Local governance can often be sclerotic and slow to respond, but this faith in technology and entrepreneurship may pose a threat to equitable access to public services and public space. While mobile apps and big data may improve the urban experience for those who possess smartphones and the techno-capital to use them effectively, people who lack these resources may increasingly find themselves losing access to services they once had.
After a motorist killed a popular Austin lifestyle blogger this year, a grassroots group and some city leaders looked to transportation network companies like Uber and Lyft to address weaknesses in the city’s late-night transportation system. Smartphone users relish the ability to hail nearby drivers in a city where cabs are difficult to find and buses run infrequently, but turning to these private solutions to public problems raises some significant issues. Uber has been accused of distorting driver earnings, automating racist attitudes, and encouraging drivers to take on subprime debt. It also did an end-run around the local political process by operating illegally in Austin while flaunting a warchest for potential court battles.
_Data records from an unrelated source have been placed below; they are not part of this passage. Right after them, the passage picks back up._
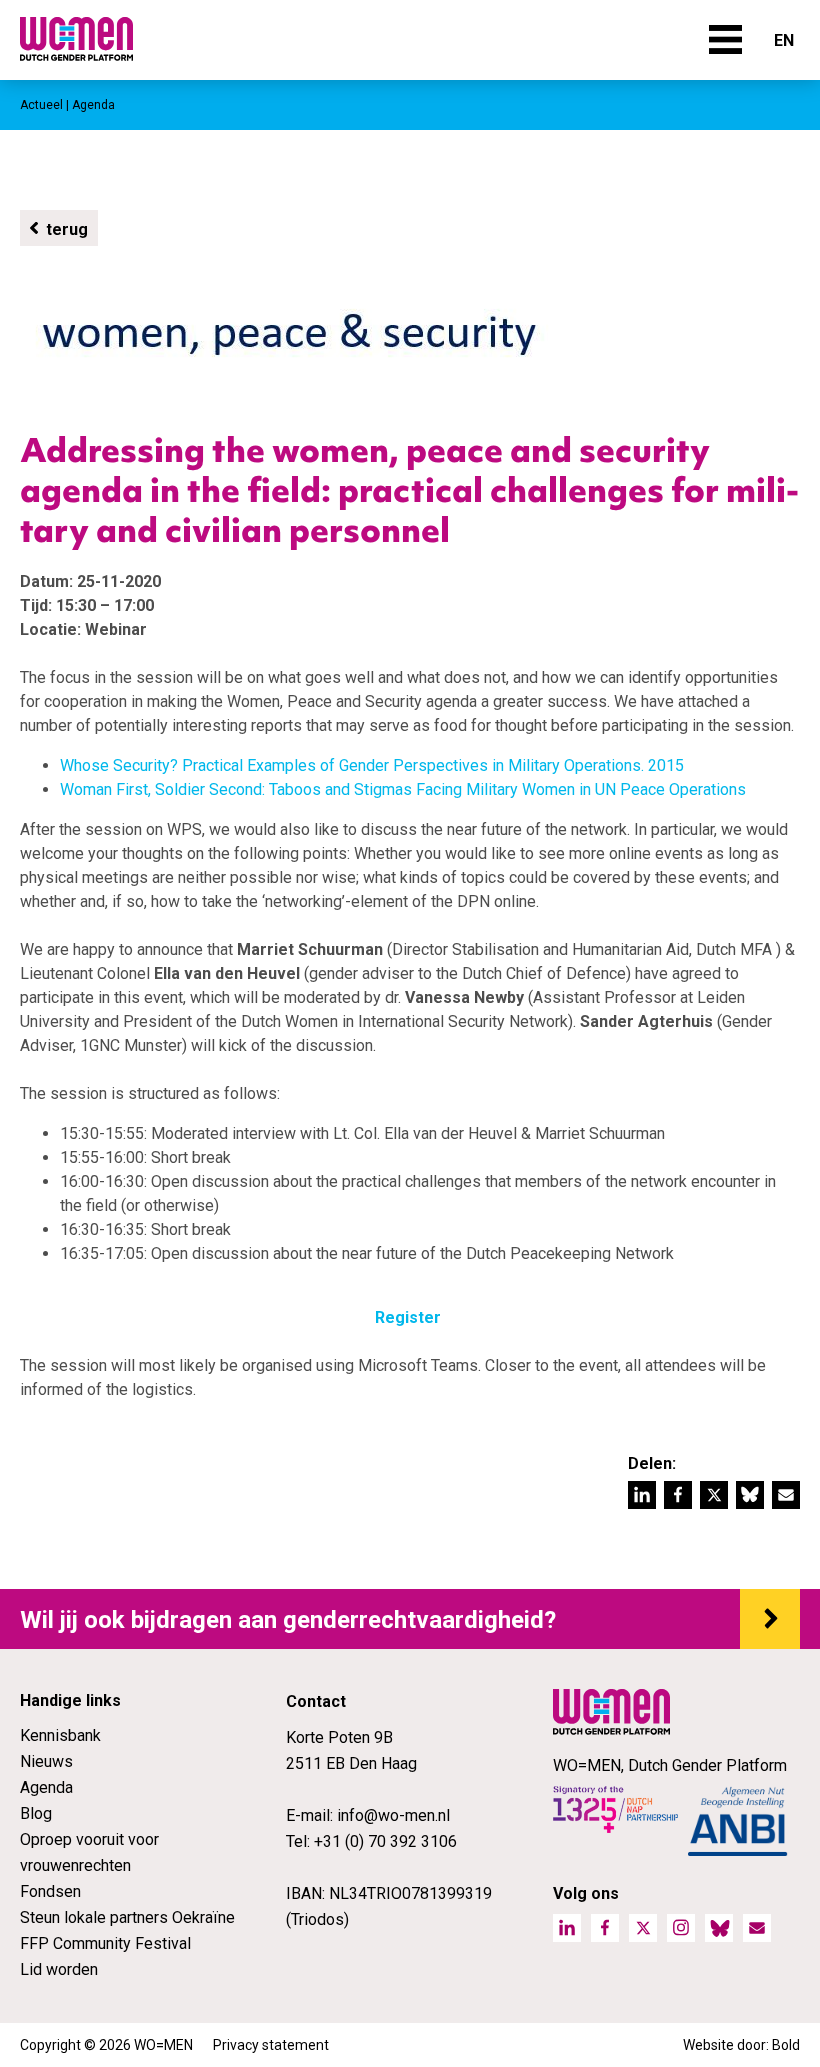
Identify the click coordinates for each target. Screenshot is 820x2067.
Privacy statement (271, 2045)
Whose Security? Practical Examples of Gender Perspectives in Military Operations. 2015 (372, 765)
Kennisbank (60, 1735)
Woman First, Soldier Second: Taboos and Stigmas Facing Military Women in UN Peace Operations (403, 789)
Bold (786, 2045)
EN (784, 40)
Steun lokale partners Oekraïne (127, 1917)
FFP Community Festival (105, 1943)
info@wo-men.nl (393, 1815)
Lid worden (59, 1969)
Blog (36, 1813)
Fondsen (50, 1891)
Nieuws (46, 1761)
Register (408, 1317)
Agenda (46, 1787)
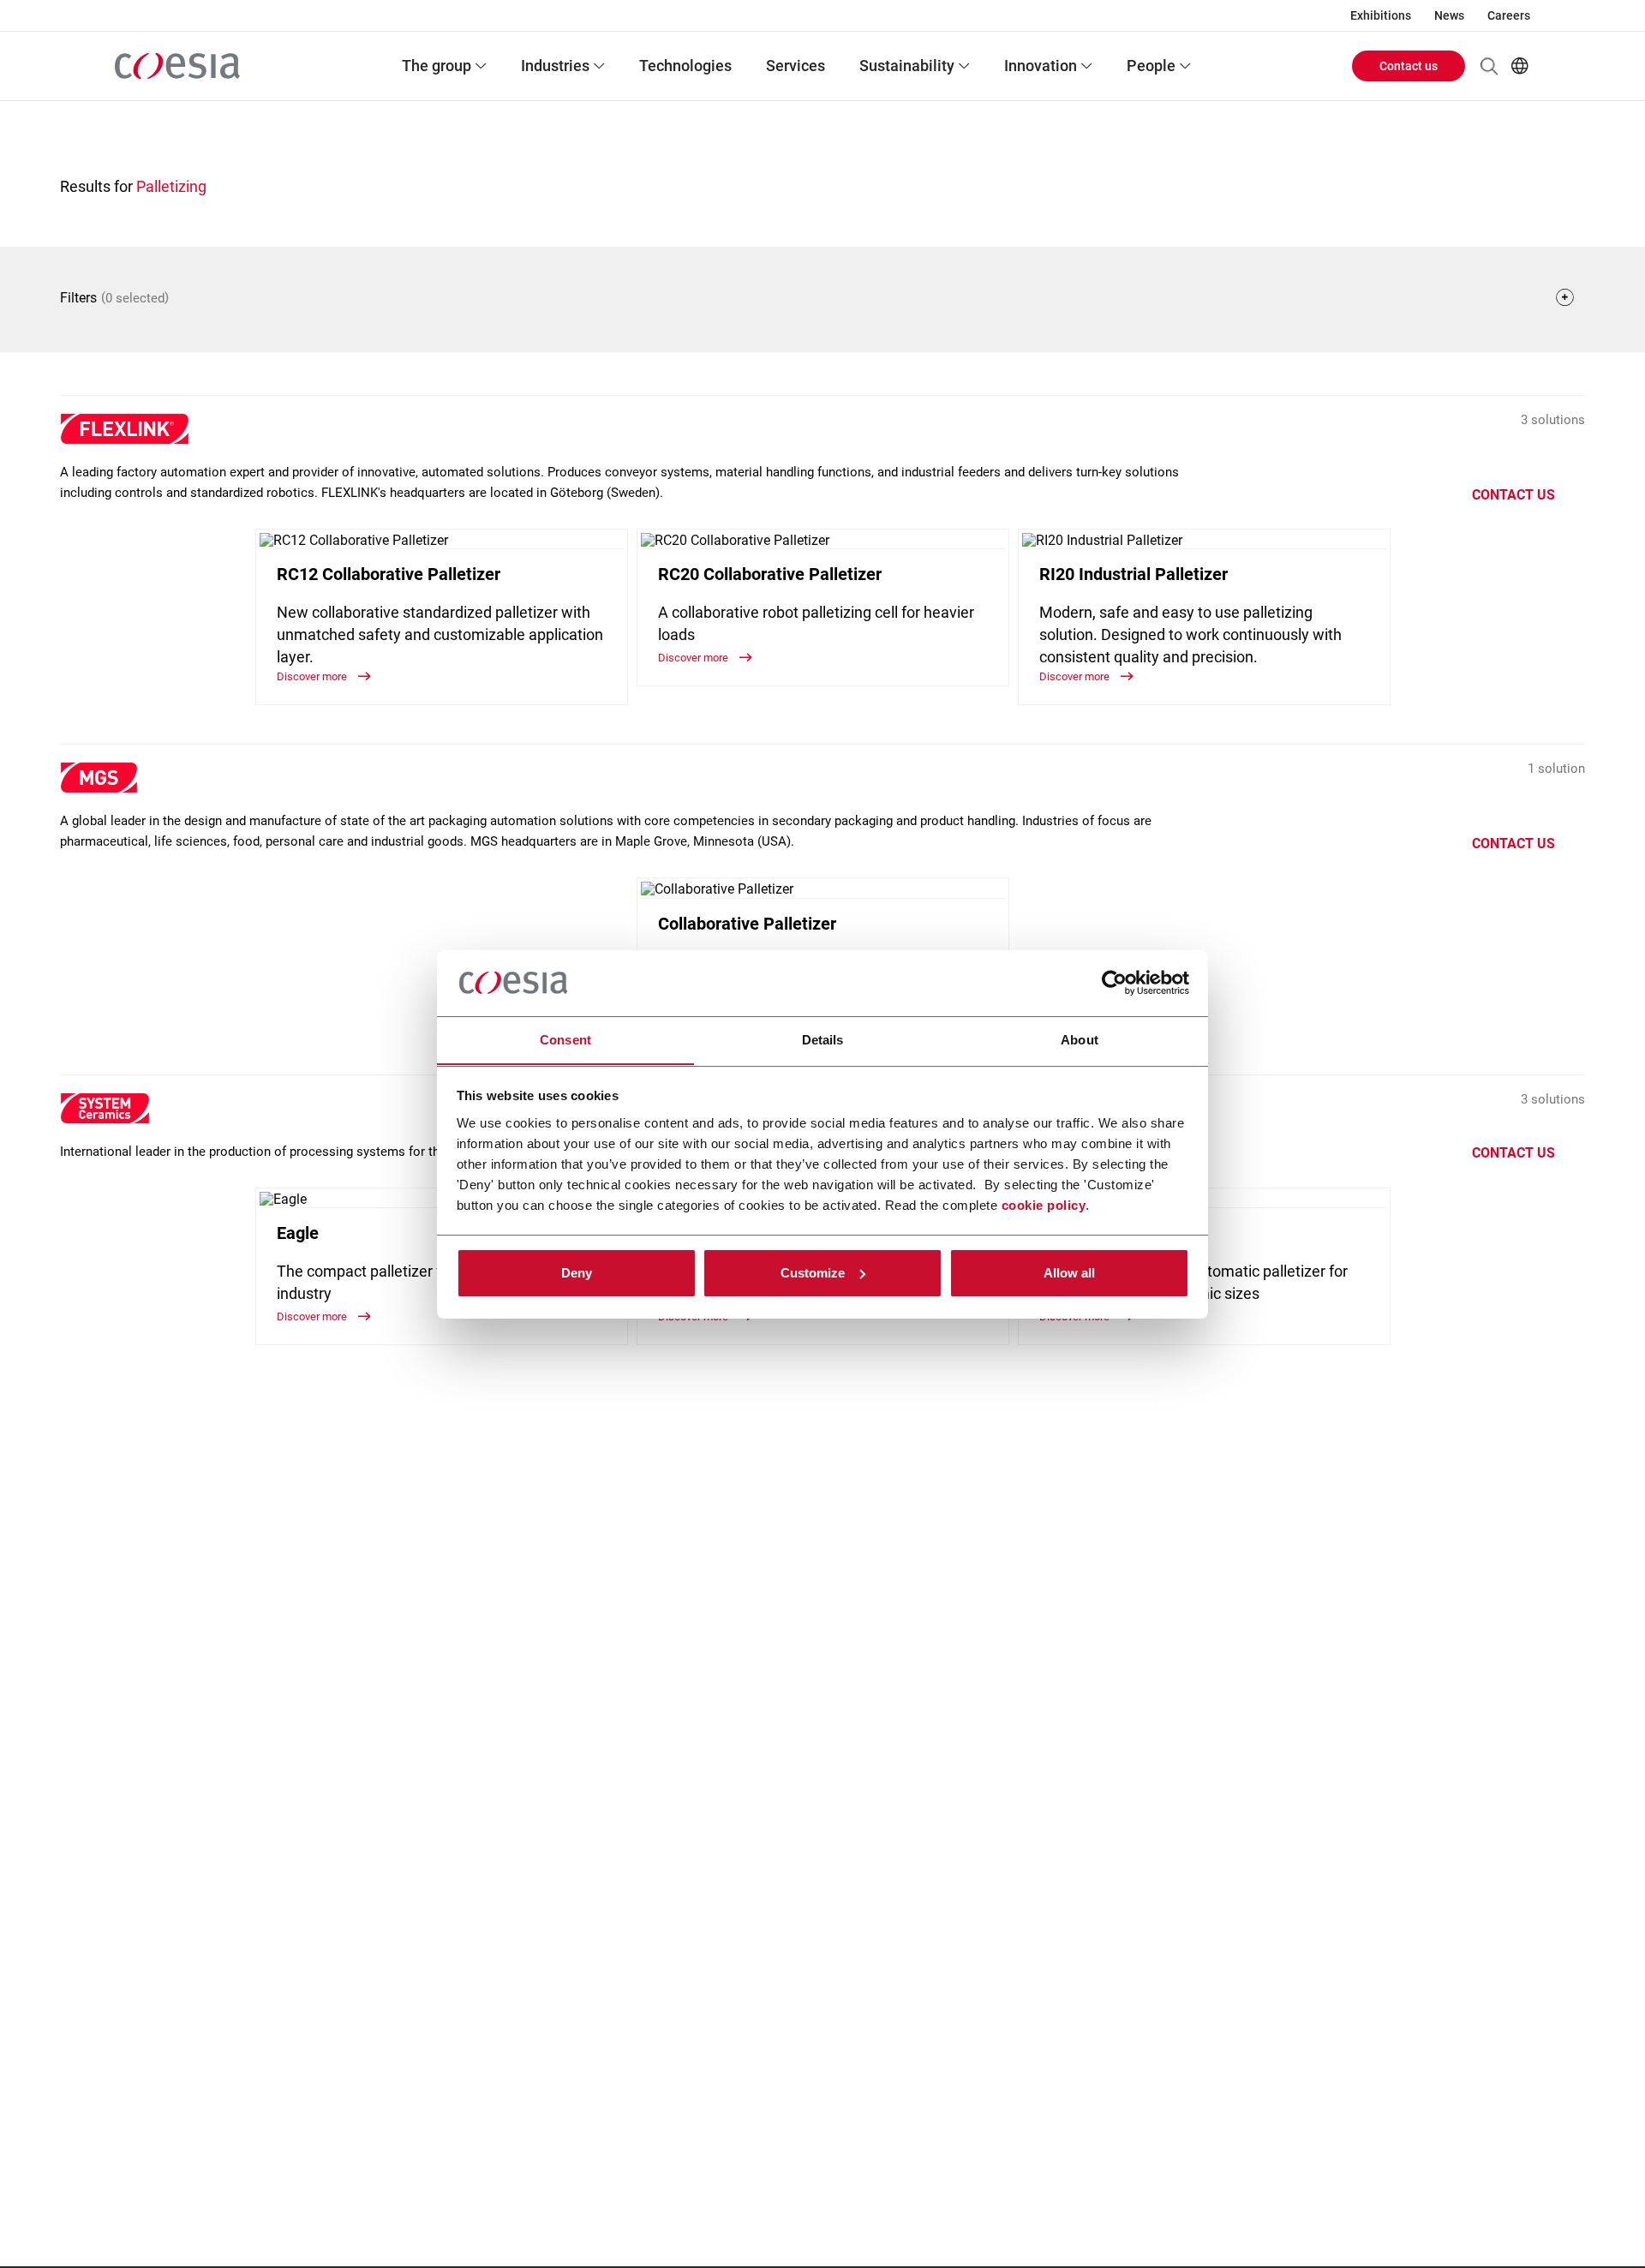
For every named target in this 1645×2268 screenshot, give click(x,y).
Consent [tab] (565, 1039)
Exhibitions (1380, 15)
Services (795, 66)
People (1151, 66)
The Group (436, 66)
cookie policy (1044, 1204)
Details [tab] (823, 1039)
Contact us (1408, 66)
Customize (813, 1273)
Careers (1508, 15)
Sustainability (906, 66)
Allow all (1069, 1273)
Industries (555, 66)
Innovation (1040, 66)
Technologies (685, 66)
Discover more (313, 676)
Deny (576, 1273)
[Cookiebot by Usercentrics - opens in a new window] (1114, 983)
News (1449, 15)
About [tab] (1079, 1039)
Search (1489, 66)
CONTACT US (1513, 495)
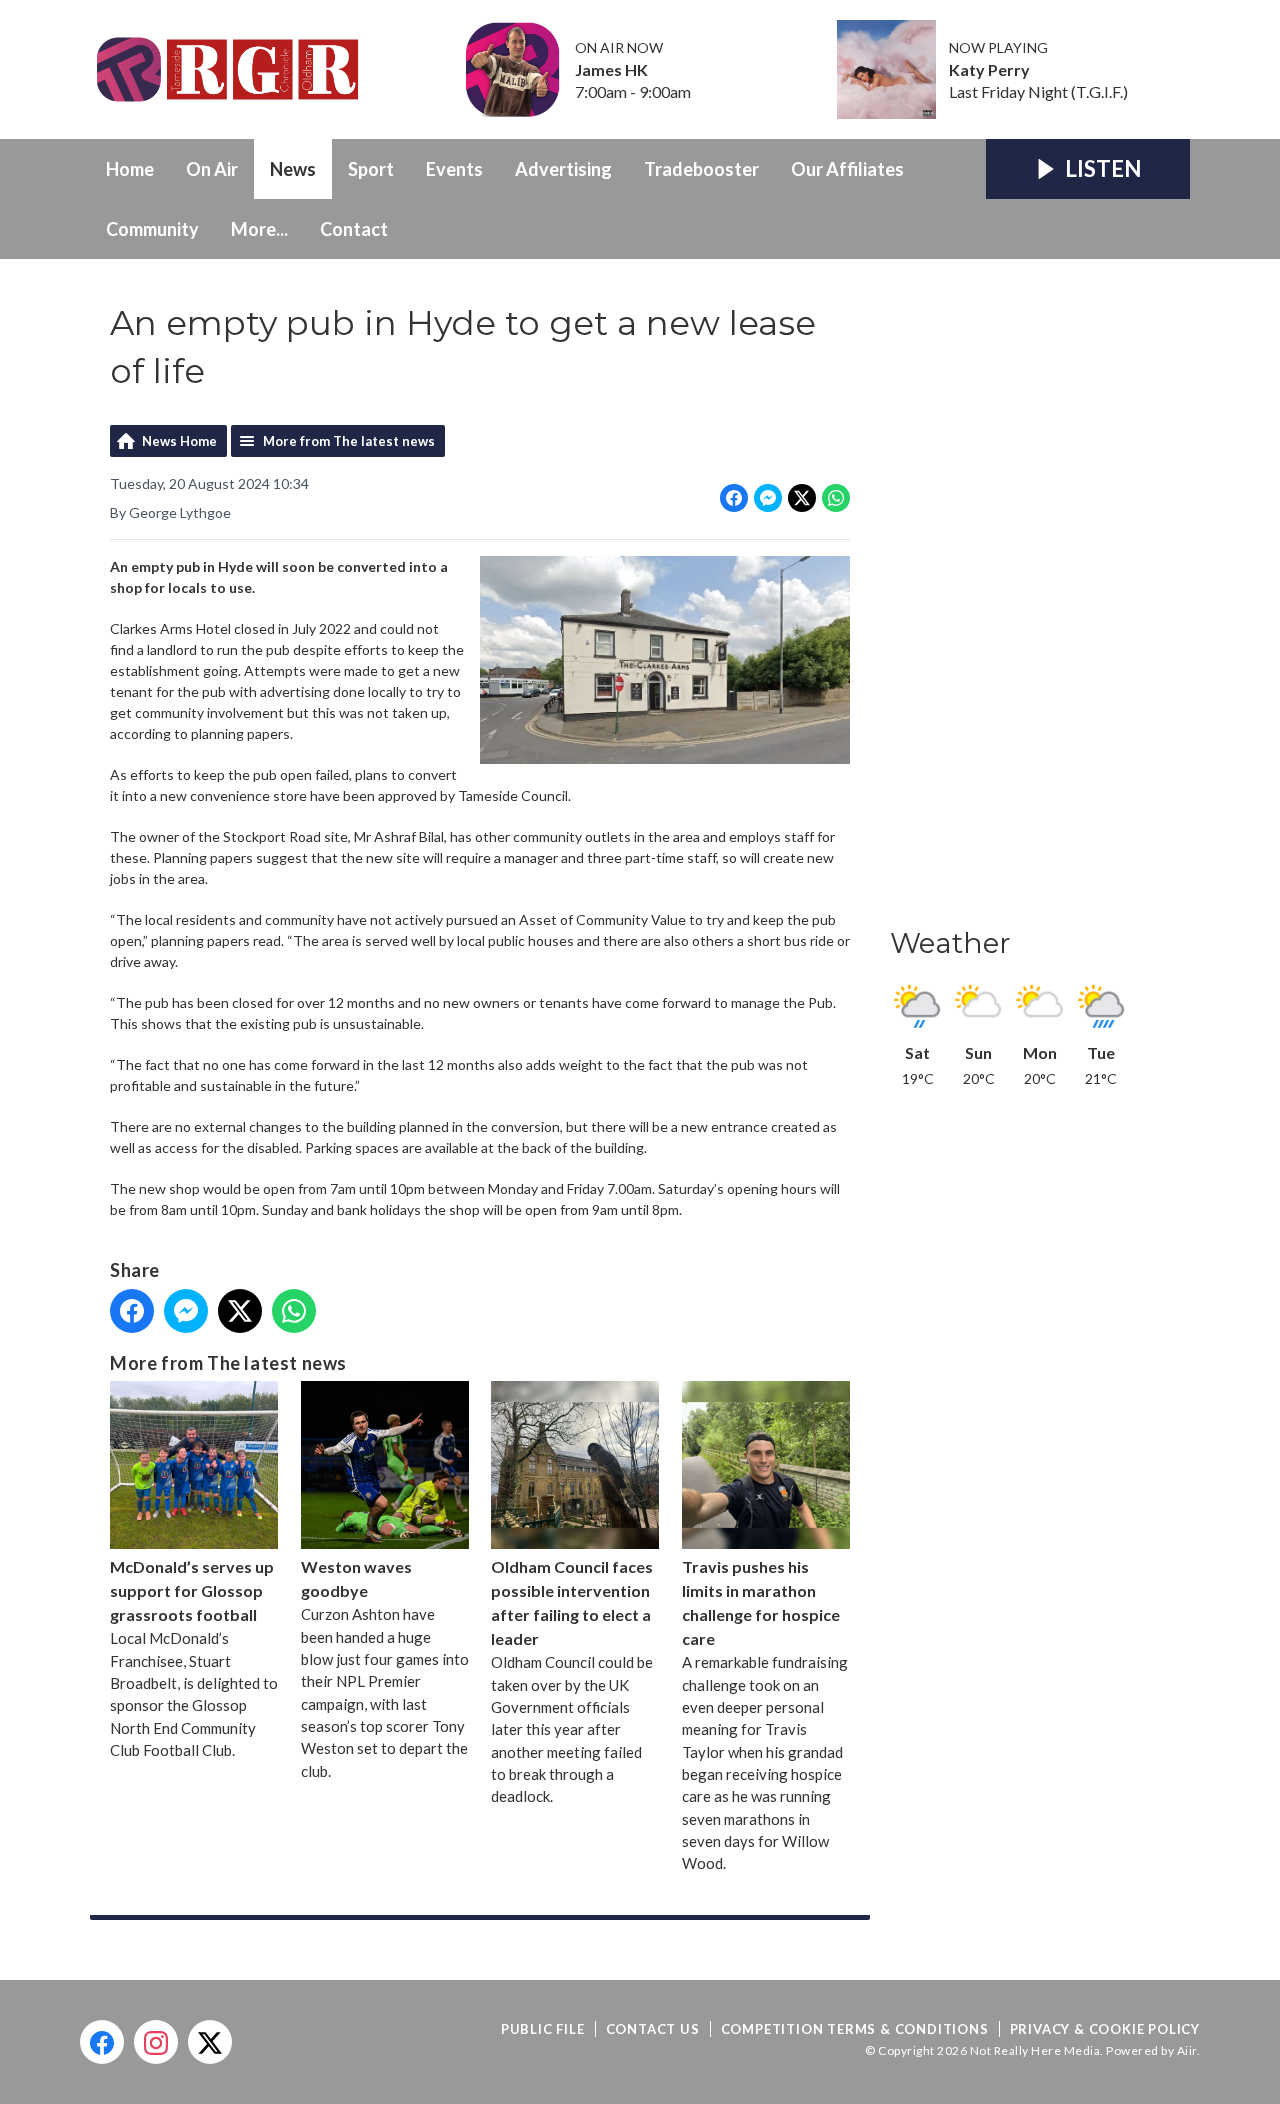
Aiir (1187, 2050)
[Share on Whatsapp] (836, 498)
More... (259, 229)
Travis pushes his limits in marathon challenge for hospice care (761, 1602)
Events (454, 169)
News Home (179, 441)
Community (152, 229)
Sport (371, 169)
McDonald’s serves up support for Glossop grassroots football (192, 1590)
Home (130, 169)
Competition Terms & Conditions (855, 2029)
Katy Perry (989, 70)
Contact (354, 229)
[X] (210, 2042)
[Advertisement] (1040, 599)
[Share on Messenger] (768, 498)
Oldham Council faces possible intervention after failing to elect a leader (572, 1602)
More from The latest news (349, 441)
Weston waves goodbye (356, 1578)
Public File (543, 2029)
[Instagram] (156, 2042)
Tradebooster (701, 169)
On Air (212, 169)
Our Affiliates (847, 169)
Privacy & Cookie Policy (1105, 2029)
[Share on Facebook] (734, 498)
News (293, 169)
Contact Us (653, 2029)
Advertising (563, 169)
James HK (611, 70)
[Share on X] (802, 498)
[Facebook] (102, 2042)
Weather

For satisfied Uber users, it may seem like a high-tech convenience that improves upon current transportation problems. Here, I would argue, however, is one of the dangers of technoculture: the fetish of the new masks deepening inequalities and emerging opportunities for exploitation. Novelty makes it difficult for many to see how software systems may reconfigure individuals’ relationship with local government, possibly reducing their access to public services and increasing surveillance, while making life more precarious for many people. While positive dispositions toward technology aren’t bad in themselves, it is important to consider how introducing technology can further inequality.